Stéphanie a fini par détourner son trop-plein émotionnel vers le sport, la nourriture et son emploi au point d’en être un bourreau de travail. Elle a ensuite enchainé une seconde période de dépendance aux drogues et à l’alcool à un point où elle est retombée en situation d’itinérance.
Son bas-fond est survenu il y a de cela trois ans. «J’étais au pied du mur et j’avais une sincère envie de mourir. Je ne me sentais plus bien quand je consommais. C’est à ce moment que je me suis dit qu’il faut que je fasse quelque chose», dit-elle en sirotant son thé au Café Morgane.
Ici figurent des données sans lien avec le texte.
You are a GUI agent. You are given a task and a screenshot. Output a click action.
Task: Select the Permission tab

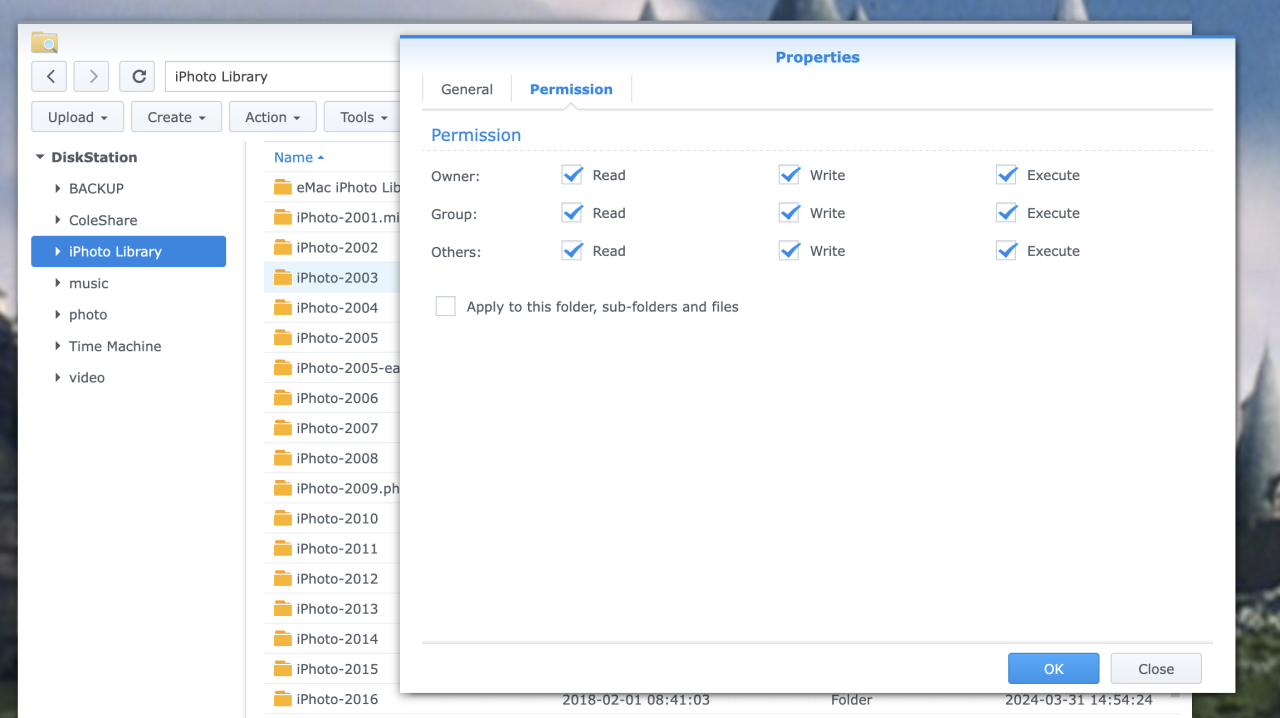(571, 89)
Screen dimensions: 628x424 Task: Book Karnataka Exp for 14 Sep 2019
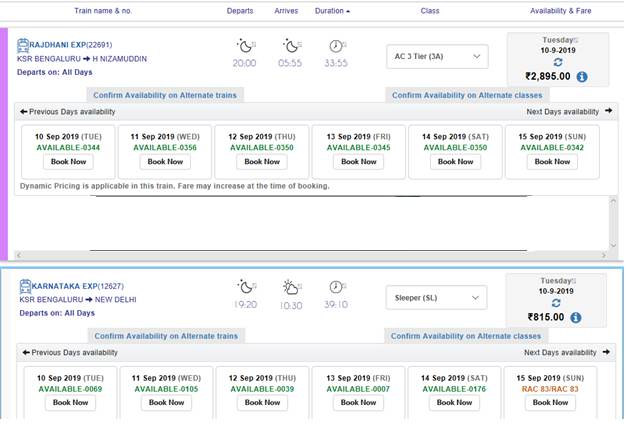point(454,402)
«J’ai fait une deuxième thérapie et c’est là que je me suis questionné sur ce qui se cache derrière ma consommation. Le voyage avec Stéphanie a commencé, [un] voyage à l’intérieur de moi. J’ai entamé mon processus de guérison pour arrêter d’être en mode survie et commencer à vivre normalement», confie celle qui travaille maintenant dans le domaine de la construction.
Pour y arriver, Stéphanie a quitté sa région natale de Lanaudière pour recommencer sa vie à zéro à Drummondville. Elle a fini par rejoindre les AA peu de temps après sa deuxième thérapie. C’est là que sa vie a pu enfin prendre un sens.
«J’ai fini par trouver des gens comme moi. J’ai compris que je ne serai plus jamais seule. Je suis rendue à l’étape de m’investir dans le mouvement pour aider un autre alcoolique. C’est ça qui donne du sens à ma vie et ça me décentralise de mes propres problèmes en aidant un autre à s’en sortir», énonce celle qui compte rester dans les AA pour le restant de sa vie.
Rétablissement
Stephen insiste sur le fait qu’il n’existe aucun remède scientifique à l’alcoolisme et la toxicomanie. Chez les AA, le processus de rétablissement se fait en grande partie grâce aux réunions entre les membres en présentiel ou même en ligne.
«C’est en 1935 qu’est née cette fraternité de rétablissement grâce aux deux cofondateurs : Bill et Bob. Ils se sont rendu compte qu’en discutant ensemble de leurs problèmes de consommation, ça les préservait de l’idée de consommer. Plus ils passaient du temps à en discuter, moins ils prenaient de temps à penser à consommer. C’est là qu’ils ont commencé à élaborer le programme de l’établissement des Alcooliques Anonymes», résume Stephen.
Il soutient que l’implication dans le mouvement de fraternité reste avant tout sur une base volontaire, mais qu’il est important pour certaines personnes dans le processus de guérison.
Stephen ajoute que n’importe qui, peu importe son âge, son genre, son ethnie ou sa profession, peut tomber dans les travers de la dépendance à l’alcool. Le membre rappelle que les gens peuvent se rendre sur le site web des Alcooliques Anonymes au www.aa.org ou composer le 1-891-478-7030 pour rejoindre le mouvement et trouver une réunion près de chez soi.